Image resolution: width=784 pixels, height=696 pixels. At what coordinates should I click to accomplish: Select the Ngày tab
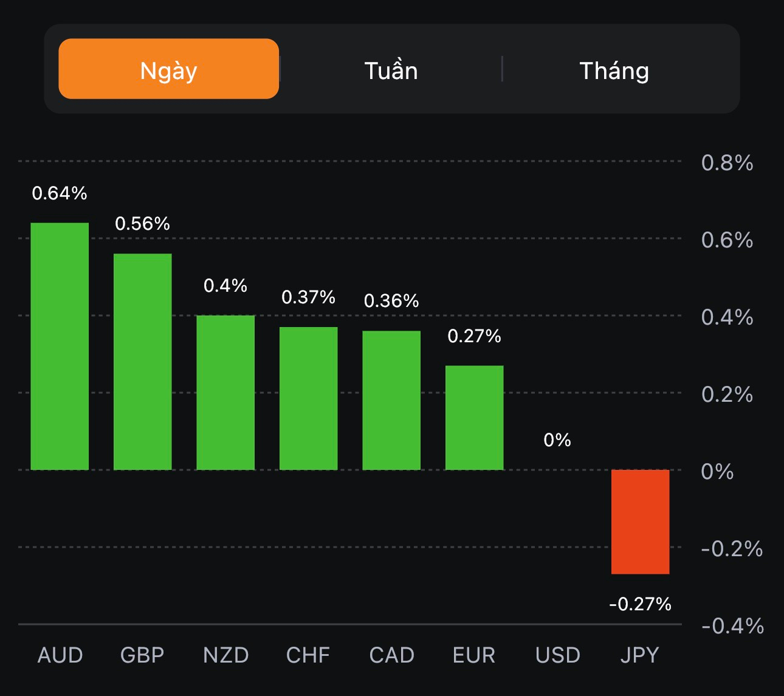coord(168,69)
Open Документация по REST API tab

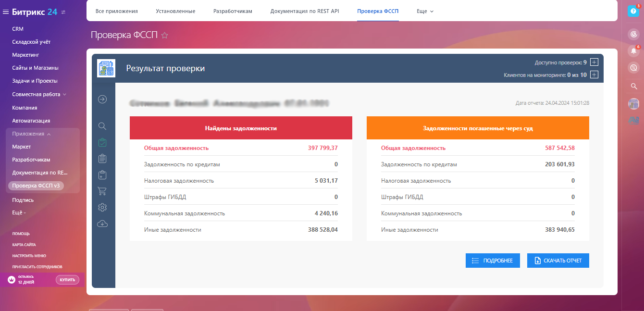tap(304, 11)
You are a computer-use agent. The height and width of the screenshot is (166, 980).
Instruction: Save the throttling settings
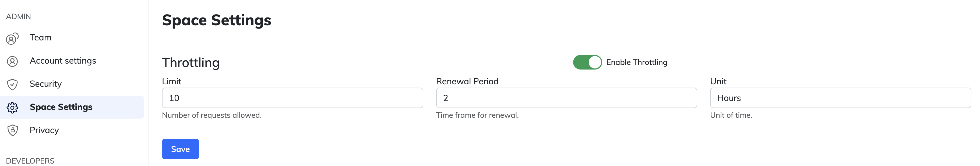(180, 149)

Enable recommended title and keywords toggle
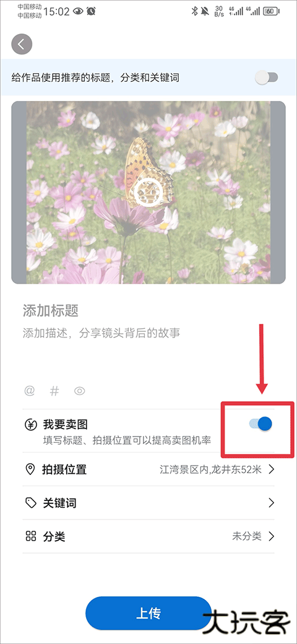(266, 77)
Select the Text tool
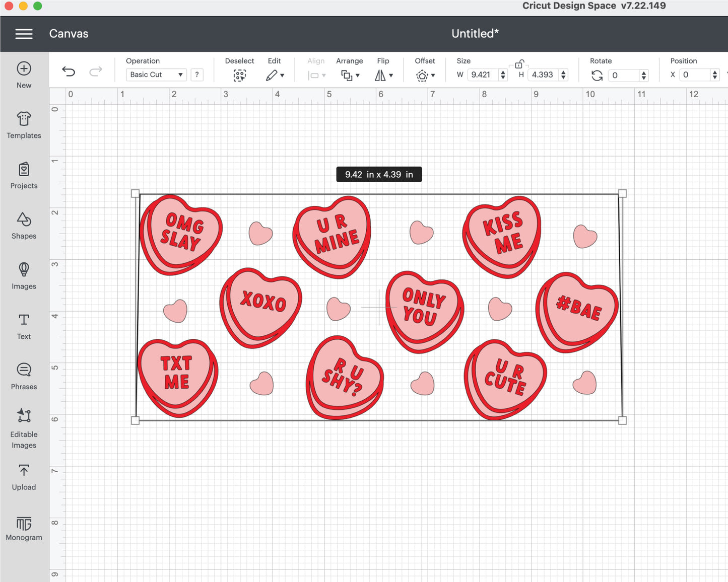This screenshot has height=582, width=728. tap(24, 326)
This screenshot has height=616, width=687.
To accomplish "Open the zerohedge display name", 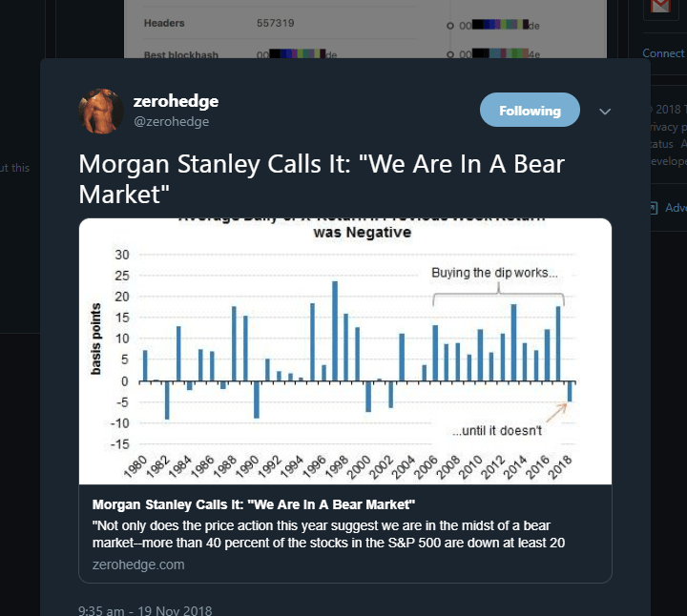I will point(177,101).
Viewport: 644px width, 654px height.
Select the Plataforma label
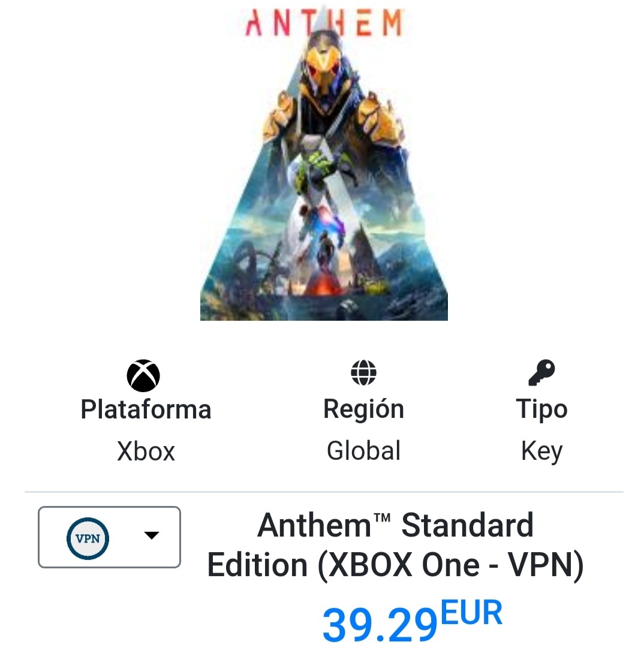click(146, 409)
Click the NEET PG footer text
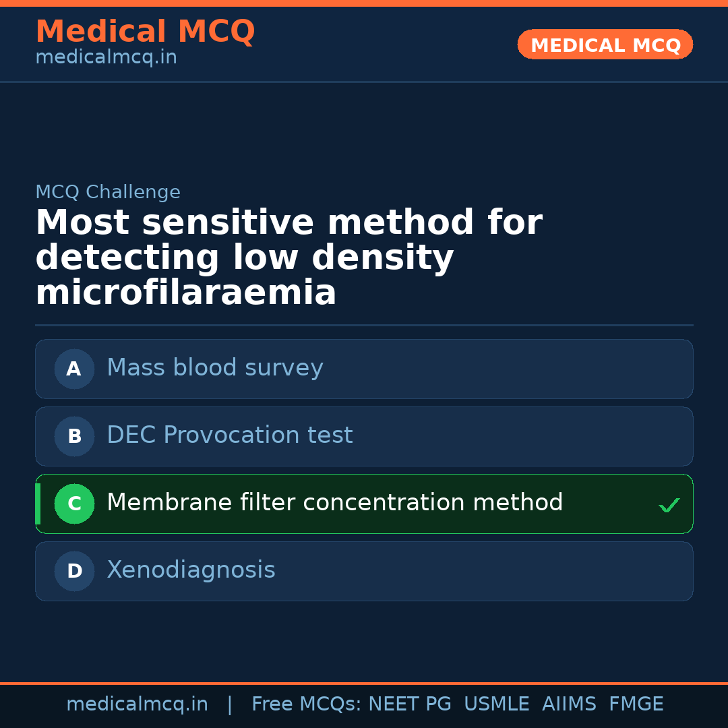 click(x=410, y=704)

————

Pictures aside, transcribe exactly the lines from the line containing "Viewport: 644px width, 654px height." through the final line of the material above.

▶ _Response to the task_
Viewport: 644px width, 654px height.
Select the Plataforma label
click(146, 409)
Click the NEET PG footer text
 click(x=410, y=704)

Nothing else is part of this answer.